● ASSIGNMENT
Whatever lines the data contains, output all of them unchanged.

● DATA FOR THIS TASK
◇ ◇ ◇
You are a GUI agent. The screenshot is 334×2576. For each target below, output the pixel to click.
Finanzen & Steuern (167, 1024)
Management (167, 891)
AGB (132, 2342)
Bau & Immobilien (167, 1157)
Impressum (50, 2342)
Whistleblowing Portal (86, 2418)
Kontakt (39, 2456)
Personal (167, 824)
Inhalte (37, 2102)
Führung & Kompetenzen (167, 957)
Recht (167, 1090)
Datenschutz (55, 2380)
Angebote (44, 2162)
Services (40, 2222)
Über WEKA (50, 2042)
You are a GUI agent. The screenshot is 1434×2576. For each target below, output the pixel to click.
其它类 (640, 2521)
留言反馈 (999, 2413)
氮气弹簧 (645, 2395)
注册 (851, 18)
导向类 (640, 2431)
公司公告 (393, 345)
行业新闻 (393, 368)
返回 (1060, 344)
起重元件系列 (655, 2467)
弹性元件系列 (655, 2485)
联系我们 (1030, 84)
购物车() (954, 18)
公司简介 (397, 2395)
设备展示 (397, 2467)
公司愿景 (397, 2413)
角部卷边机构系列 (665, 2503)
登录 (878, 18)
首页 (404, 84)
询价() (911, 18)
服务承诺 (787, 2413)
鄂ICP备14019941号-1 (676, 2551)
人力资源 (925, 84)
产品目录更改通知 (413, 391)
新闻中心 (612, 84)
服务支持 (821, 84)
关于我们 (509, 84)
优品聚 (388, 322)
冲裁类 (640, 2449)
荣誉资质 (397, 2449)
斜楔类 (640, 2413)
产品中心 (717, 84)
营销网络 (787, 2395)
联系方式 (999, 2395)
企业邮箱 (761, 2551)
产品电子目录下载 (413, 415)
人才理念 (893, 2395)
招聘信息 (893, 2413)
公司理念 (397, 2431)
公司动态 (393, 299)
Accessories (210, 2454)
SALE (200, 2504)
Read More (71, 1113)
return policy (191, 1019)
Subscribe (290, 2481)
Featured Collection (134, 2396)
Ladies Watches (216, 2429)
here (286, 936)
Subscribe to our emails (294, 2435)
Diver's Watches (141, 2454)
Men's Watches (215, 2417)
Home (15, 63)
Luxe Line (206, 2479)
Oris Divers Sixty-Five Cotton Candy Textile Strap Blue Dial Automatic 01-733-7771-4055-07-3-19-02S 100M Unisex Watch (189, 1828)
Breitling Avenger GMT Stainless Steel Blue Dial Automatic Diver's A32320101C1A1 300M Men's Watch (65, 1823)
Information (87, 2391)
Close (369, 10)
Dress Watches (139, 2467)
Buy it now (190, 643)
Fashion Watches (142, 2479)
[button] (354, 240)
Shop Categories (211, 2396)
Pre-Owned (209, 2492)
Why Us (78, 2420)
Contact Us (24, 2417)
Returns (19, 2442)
◇ ◇ ◇
● ANSWER
You are a GUI agent. The screenshot is 334×2576. For each target below, output the pixel to click.
Finanzen & Steuern (167, 1024)
Management (167, 891)
AGB (132, 2342)
Bau & Immobilien (167, 1157)
Impressum (50, 2342)
Whistleblowing Portal (86, 2418)
Kontakt (39, 2456)
Personal (167, 824)
Inhalte (37, 2102)
Führung & Kompetenzen (167, 957)
Recht (167, 1090)
Datenschutz (55, 2380)
Angebote (44, 2162)
Services (40, 2222)
Über WEKA (50, 2042)
You are a GUI agent. The screenshot is 1434×2576. For each target below, output the pixel to click.
其它类 (640, 2521)
留言反馈 (999, 2413)
氮气弹簧 (645, 2395)
注册 (851, 18)
导向类 (640, 2431)
公司公告 (393, 345)
行业新闻 (393, 368)
返回 (1060, 344)
起重元件系列 (655, 2467)
弹性元件系列 (655, 2485)
联系我们 (1030, 84)
购物车() (954, 18)
公司简介 (397, 2395)
设备展示 (397, 2467)
公司愿景 (397, 2413)
角部卷边机构系列 (665, 2503)
登录 (878, 18)
首页 (404, 84)
询价() (911, 18)
服务承诺 (787, 2413)
鄂ICP备14019941号-1 (676, 2551)
人力资源 (925, 84)
产品目录更改通知 (413, 391)
新闻中心 (612, 84)
服务支持 (821, 84)
关于我们 (509, 84)
优品聚 (388, 322)
冲裁类 (640, 2449)
荣誉资质 (397, 2449)
斜楔类 (640, 2413)
产品中心 (717, 84)
营销网络 (787, 2395)
联系方式 (999, 2395)
企业邮箱 (761, 2551)
产品电子目录下载 (413, 415)
人才理念 (893, 2395)
招聘信息 (893, 2413)
公司理念 (397, 2431)
公司动态 (393, 299)
Accessories (210, 2454)
SALE (200, 2504)
Read More (71, 1113)
return policy (191, 1019)
Subscribe (290, 2481)
Featured Collection (134, 2396)
Ladies Watches (216, 2429)
here (286, 936)
Subscribe to our emails (294, 2435)
Diver's Watches (141, 2454)
Men's Watches (215, 2417)
Home (15, 63)
Luxe Line (206, 2479)
Oris Divers Sixty-Five Cotton Candy Textile Strap Blue Dial Automatic 01-733-7771-4055-07-3-19-02S 100M Unisex Watch (189, 1828)
Breitling Avenger GMT Stainless Steel Blue Dial Automatic Diver's A32320101C1A1 300M Men's Watch (65, 1823)
Information (87, 2391)
Close (369, 10)
Dress Watches (139, 2467)
Buy it now (190, 643)
Fashion Watches (142, 2479)
[button] (354, 240)
Shop Categories (211, 2396)
Pre-Owned (209, 2492)
Why Us (78, 2420)
Contact Us (24, 2417)
Returns (19, 2442)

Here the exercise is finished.